START Material for the task

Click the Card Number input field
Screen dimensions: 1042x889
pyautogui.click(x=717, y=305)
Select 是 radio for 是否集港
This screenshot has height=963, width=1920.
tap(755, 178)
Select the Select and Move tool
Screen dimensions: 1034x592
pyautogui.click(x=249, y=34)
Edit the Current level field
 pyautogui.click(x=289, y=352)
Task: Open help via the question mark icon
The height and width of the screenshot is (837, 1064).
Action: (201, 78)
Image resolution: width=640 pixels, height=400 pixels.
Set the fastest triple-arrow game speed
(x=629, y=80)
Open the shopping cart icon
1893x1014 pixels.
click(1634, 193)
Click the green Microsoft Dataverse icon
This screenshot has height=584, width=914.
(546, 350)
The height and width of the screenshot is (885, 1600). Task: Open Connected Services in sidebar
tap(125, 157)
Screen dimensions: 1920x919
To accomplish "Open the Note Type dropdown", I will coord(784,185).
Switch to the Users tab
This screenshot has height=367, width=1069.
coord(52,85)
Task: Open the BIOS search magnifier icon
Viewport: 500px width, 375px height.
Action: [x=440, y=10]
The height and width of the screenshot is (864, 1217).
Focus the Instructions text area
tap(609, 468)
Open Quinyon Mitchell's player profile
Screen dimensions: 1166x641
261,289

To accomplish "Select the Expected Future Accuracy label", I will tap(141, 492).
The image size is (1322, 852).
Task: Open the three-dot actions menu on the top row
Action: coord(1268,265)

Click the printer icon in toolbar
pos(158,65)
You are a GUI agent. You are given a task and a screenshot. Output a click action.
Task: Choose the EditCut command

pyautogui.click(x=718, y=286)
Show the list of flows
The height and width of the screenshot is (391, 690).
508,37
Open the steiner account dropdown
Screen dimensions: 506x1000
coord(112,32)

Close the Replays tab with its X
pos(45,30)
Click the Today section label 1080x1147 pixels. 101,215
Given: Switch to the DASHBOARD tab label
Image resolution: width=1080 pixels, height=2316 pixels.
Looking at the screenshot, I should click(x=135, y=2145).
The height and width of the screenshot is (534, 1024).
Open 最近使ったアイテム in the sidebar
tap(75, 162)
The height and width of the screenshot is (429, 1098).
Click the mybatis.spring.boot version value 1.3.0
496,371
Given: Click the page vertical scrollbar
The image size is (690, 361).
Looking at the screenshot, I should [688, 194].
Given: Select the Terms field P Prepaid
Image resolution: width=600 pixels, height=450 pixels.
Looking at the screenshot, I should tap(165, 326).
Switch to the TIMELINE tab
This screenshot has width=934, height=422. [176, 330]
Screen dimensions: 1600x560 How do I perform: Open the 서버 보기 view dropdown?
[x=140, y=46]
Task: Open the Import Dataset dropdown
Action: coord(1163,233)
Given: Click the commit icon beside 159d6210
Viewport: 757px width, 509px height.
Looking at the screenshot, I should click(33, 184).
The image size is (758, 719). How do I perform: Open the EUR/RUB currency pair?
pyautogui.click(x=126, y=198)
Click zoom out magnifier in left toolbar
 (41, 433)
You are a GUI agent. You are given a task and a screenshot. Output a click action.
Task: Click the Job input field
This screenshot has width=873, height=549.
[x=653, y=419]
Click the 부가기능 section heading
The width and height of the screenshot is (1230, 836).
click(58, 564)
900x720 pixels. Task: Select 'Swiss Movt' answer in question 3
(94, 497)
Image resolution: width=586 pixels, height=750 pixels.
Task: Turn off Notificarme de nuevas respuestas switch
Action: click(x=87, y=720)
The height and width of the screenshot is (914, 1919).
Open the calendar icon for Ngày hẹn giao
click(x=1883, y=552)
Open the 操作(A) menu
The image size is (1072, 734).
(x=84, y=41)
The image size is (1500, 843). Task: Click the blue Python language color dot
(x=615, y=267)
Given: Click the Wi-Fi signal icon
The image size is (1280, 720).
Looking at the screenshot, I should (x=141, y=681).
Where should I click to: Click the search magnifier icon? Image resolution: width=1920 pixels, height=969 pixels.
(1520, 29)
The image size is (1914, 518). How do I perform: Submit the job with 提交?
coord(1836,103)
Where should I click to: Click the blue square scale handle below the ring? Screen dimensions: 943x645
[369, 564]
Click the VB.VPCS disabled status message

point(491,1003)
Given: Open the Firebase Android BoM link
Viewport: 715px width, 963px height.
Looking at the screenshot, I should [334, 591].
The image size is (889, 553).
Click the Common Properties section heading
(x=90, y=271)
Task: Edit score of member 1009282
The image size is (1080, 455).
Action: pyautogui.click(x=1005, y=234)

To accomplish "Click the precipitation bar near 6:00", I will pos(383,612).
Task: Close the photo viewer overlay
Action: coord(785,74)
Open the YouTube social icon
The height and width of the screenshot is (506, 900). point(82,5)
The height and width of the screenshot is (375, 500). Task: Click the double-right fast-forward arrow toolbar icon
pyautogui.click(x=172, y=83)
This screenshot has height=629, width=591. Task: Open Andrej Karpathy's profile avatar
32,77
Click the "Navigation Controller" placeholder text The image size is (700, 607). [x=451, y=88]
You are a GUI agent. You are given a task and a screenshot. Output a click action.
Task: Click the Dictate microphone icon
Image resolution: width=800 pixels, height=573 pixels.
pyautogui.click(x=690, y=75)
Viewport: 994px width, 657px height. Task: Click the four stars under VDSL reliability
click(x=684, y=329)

END Material for the task

— Exercise objective —
Everything from the line containing "Task: Click the Dictate microphone icon" to the last line of the material above must be copied exactly, and only that.

— Response box —
Task: Click the Dictate microphone icon
Image resolution: width=800 pixels, height=573 pixels.
pyautogui.click(x=690, y=75)
Viewport: 994px width, 657px height. Task: Click the four stars under VDSL reliability
click(x=684, y=329)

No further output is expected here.